Task brief –
Swap "cursor" for "pointer" in everything from the line containing "The image size is (700, 420)." down to the last of these lines. Return only that stretch of lines, otherwise unchanged.

Task material –

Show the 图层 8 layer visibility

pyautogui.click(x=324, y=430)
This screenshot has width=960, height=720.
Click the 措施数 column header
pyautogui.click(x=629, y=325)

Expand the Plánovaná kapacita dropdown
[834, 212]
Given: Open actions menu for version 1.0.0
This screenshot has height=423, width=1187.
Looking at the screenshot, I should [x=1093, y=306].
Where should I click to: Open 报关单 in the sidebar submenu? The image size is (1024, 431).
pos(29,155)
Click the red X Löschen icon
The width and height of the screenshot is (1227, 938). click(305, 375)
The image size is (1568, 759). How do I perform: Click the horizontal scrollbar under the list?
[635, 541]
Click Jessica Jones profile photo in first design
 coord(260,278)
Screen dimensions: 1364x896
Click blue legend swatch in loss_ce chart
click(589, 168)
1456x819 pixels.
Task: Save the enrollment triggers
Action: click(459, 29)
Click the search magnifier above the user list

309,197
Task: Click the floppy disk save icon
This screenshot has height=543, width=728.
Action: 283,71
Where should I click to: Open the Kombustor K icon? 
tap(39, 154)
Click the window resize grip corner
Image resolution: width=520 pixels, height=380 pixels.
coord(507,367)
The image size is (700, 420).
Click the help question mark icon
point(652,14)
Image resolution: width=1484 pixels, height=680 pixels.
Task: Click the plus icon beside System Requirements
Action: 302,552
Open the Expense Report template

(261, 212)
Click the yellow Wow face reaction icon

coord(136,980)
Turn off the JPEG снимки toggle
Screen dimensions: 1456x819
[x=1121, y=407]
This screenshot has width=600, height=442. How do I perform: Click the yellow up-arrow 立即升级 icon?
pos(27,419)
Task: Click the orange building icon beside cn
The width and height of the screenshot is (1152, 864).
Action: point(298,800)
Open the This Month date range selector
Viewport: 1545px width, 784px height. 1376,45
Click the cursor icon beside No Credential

Output of the task –
The image size is (700, 420).
Click the help question mark icon
point(652,14)
Image resolution: width=1484 pixels, height=680 pixels.
Task: Click the plus icon beside System Requirements
Action: 302,552
Open the Expense Report template

(261, 212)
Click the yellow Wow face reaction icon

coord(136,980)
Turn off the JPEG снимки toggle
Screen dimensions: 1456x819
[x=1121, y=407]
This screenshot has width=600, height=442. How do I perform: Click the yellow up-arrow 立即升级 icon?
pos(27,419)
Task: Click the orange building icon beside cn
The width and height of the screenshot is (1152, 864).
Action: point(298,800)
Open the This Month date range selector
Viewport: 1545px width, 784px height. 1376,45
Click the pointer icon beside No Credential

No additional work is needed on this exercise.